Die Another Day (2002)
Directed by Lee Tamahori
The beauty of the James Bond franchise is that every film has a unique flare, yet they all share a common thread that sets them apart from every other spy movie out there. Different actors play the role, different actresses serve as Bond girls, different singers belt out iconic themes, but a Bond film is always a Bond film. And for 50 years, people have argued over which Bond is best. 90s kids like myself (we all love identifying as 90s kids, don’t we?) may not be able to say we lived in the golden era of Bond, though we did live in the GoldenEye era. Anyway, what I’m trying to say is that I love Pierce Brosnan and I’m not ashamed. When I was a ten-year-old boy obsessed with cool shootouts, Brosnan had his last bow as Bond in “Die Another Day.” Everything about it screamed the 1990s, from the Madonna theme to the unnecessarily large explosions to the outfits. Just ignore the fact that it was actually released in 2002.
Bond has troubles in North Korea when a popular engineer (Toby Stephens) creates a space weapon that harnesses the power of the sun and shoots beams of light more powerful than any amount of nuclear weapons. Bond finds the help of American spy Jinx Johnson (Halle Berry) and fellow MI6 agent Miranda Frost (Rosamond Pike) to stop the developer before he destroys an American base in South Korea and begins a third world war.
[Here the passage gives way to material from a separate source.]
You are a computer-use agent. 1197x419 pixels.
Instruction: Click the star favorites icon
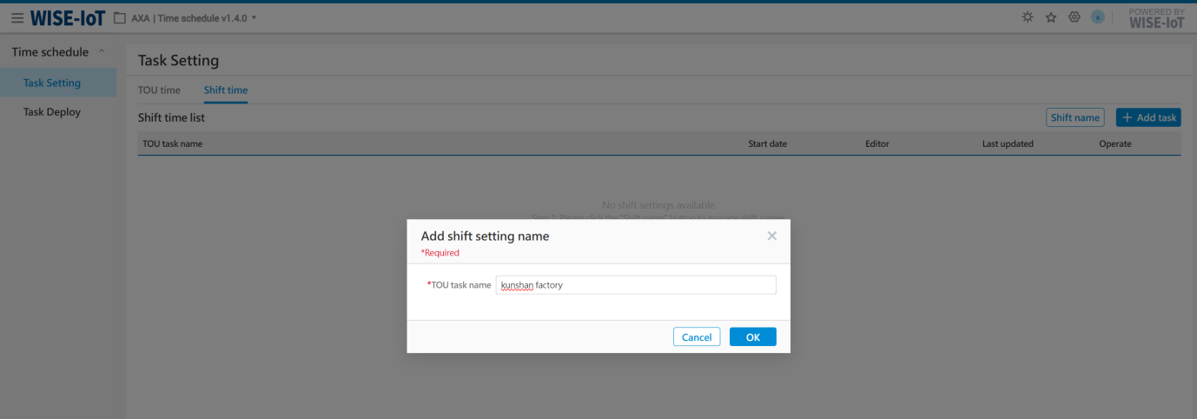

With a plot that includes surfing, hovercrafts, and a car chase on ice, “Die Another Day” threw plausibility out the window very early on. Not that Bond has ever been one to take the easy road. But even if the visual effects in 2002 didn’t allow Bond’s invisible Aston Martin to look quite right, you have to love the effort. It’s like “Die Another Day” recycled all of the absurd GoldenEye video game tricks and put them in a movie. And it has a notoriously bad case of the bad guys not being able to shoot anything, though they fire exponentially more rounds than Bond. It has the classic Bond wordplay, too. Brosnan and Berry have an entire conversation made up of playful metaphors and double entendres likening sexual promiscuity to the behavior of predatory animals. “Die Another Day” is full of those one-liners that make you smile and also make you ashamed.
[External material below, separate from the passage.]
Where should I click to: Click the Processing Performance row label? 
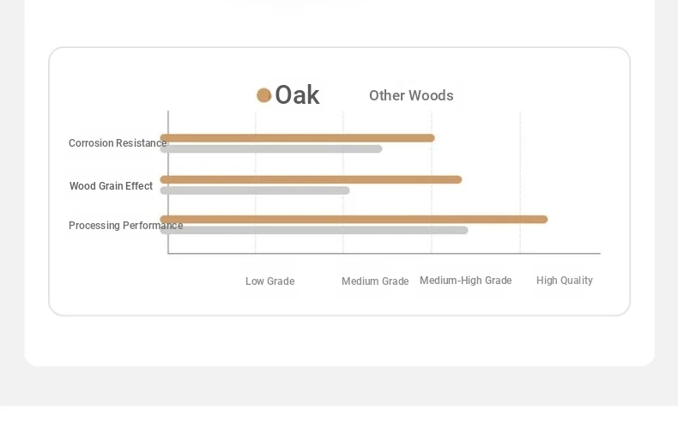126,226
Brosnan himself is, in my opinion, a stellar Bond. Not in the uber-classy, always serious way Daniel Craig is now. No one denies that he has really excelled. But Brosnan shines in a different way, in the cheesy, almost cartoonish way that I see the character of James Bond. Self-aware, always acknowledging his character and his quirks. It’s wonderful. Halle Berry, coming off her Best Actress win for “Monster’s Ball,” is, unfortunately, more reminiscent of her cheesy performance in “The Flintstones.” But she matches Brosnan’s charming wit. And gone girl Rosamond Pike definitely hadn’t hit her Oscar-nominated peak.
“Die Another Day” is classic James Bond, at least when you’re my age. In my mind, Bond can do no wrong. So even an otherwise dud of a movie like “Die Another Day” can live on in history without the ravages of a lethal review. Viva la Bond!